Biological control has an expanding role in fruit pest management in the Northwest. Although fruit growers have accepted and used integrated mite management tactics for more than a generation, there is increasing emphasis on the biological control aspect of IPM for other pests.

There are many opportunities to improve biological control of fruit pests. Decisions to spray for a pest must be weighed carefully against the potential effects on predators and parasites. These decisions require better knowledge of the natural enemy complex and relative abundance of natural enemies. These strategies are already available for mites and the tentiform leafminer (see Indirect Pests).

Codling moth is the key to most of the pest management decisions in pear and apple. As a direct pest, one which damages the fruit, it has a low economic injury level.

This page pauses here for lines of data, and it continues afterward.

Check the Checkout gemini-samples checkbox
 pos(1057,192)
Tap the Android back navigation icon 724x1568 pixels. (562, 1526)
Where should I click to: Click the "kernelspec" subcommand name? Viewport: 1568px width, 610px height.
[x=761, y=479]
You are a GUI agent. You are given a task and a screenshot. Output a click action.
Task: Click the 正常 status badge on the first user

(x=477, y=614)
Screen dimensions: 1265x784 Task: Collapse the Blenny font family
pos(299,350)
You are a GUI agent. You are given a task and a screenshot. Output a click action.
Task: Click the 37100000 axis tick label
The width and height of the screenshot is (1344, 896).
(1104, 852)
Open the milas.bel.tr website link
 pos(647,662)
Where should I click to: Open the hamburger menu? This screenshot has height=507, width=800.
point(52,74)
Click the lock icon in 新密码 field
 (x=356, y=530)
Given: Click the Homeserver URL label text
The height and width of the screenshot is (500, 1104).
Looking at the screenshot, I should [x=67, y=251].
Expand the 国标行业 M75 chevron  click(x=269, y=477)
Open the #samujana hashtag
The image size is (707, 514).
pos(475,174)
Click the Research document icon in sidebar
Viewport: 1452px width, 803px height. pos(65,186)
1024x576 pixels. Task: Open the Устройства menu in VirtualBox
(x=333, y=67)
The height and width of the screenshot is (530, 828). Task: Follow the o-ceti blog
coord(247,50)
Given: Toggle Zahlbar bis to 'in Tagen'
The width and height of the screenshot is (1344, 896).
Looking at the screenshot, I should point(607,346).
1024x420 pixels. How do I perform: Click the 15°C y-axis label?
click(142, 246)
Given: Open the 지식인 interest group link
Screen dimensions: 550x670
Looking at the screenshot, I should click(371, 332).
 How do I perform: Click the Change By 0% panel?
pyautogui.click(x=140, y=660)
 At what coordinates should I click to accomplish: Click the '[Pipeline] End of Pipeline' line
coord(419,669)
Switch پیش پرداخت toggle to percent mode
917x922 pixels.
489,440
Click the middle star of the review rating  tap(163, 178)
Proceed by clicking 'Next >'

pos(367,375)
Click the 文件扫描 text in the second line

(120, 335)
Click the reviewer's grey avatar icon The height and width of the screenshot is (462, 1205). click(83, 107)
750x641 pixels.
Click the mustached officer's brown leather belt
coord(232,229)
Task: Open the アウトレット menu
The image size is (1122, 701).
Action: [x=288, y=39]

Codling moth probably originated in Soviet Central Asia and, with only one of its old-world parasites established in the Pacific Northwest, natural enemies have little impact. For the last 60 years or more, it has been controlled with insecticides, to the detriment of biological control of other pests.

New approaches to codling moth control include mating disruption (see section on Mating Disruption) and releases of sterile moths. Pests, such as the white apple leafhopper and western tentiform leafminer, should diminish in orchards where mating disruption replaces broad-spectrum insecticides. In addition, soft insecticide programs, such as those based on insect growth regulators, are being developed and should provide other selective, nondisruptive tools to control pests such as leafrollers and other pests that occur as sporadic outbreaks.

Left uncontrolled, codling moth will damage almost the entire crop. If nothing else, introducing and establishing codling moth’s natural enemies in trees outside the orchard, such as in crab apple and backyard trees, could halve the numbers of codling moth migrating into orchards from those sources.

There has been limited foreign exploration for exotic enemies of pear psylla, which also originated in Eurasia. Studies published in the Soviet Union suggest that parasitoids related to the Trechnites species that is found in the Pacific Northwest give good control of pear psylla in eastern Europe and central Asia. It is difficult to find pear psylla there, even in commercial orchards where the climate is similar to that in the Northwest. It is important to find out if natural enemies are regulating pear psylla in those regions and, if so, what biological control agents should be imported. Similarly, additional natural enemies for San Jose scale, woolly apple aphid and leafrollers should be sought and imported as new biological control agents.

New pests

One of the greatest concerns for fruit growers is the invasion of the Pacific Northwest by new pests. Apple maggot and plum curculio, both endemic in the eastern United States, present real threats to the pome fruit industry. Although soft management programs have been developed for apple maggot, they are expensive and labor intensive. No soft insecticides or alternatives are available to control plum curculio. In the eastern United States one or two applications of broad-spectrum insecticides are used for control.

Washington was recently colonized by two exotic pests of apple, apple ermine moth and winter moth. It should be possible to control winter moth by importing and establishing the parasites that now control it in Canada.

An outbreak of apple ermine moth was detected on suburban trees in the Bellingham area in 1985. It has since spread south to the Columbia River west of the Cascade mountain range. Populations near Bellingham have stabilized or declined because of the activities of generalist predators, such as birds and spiders. An important parasite of apple ermine moth from Eurasia has been established in the area to help improve biological control.

Apple ermine moth is not a threat to orchards where broad-spectrum insecticides are used regularly but could be a persistent pest in orchards where codling moth is controlled with mating disruption or sterile males.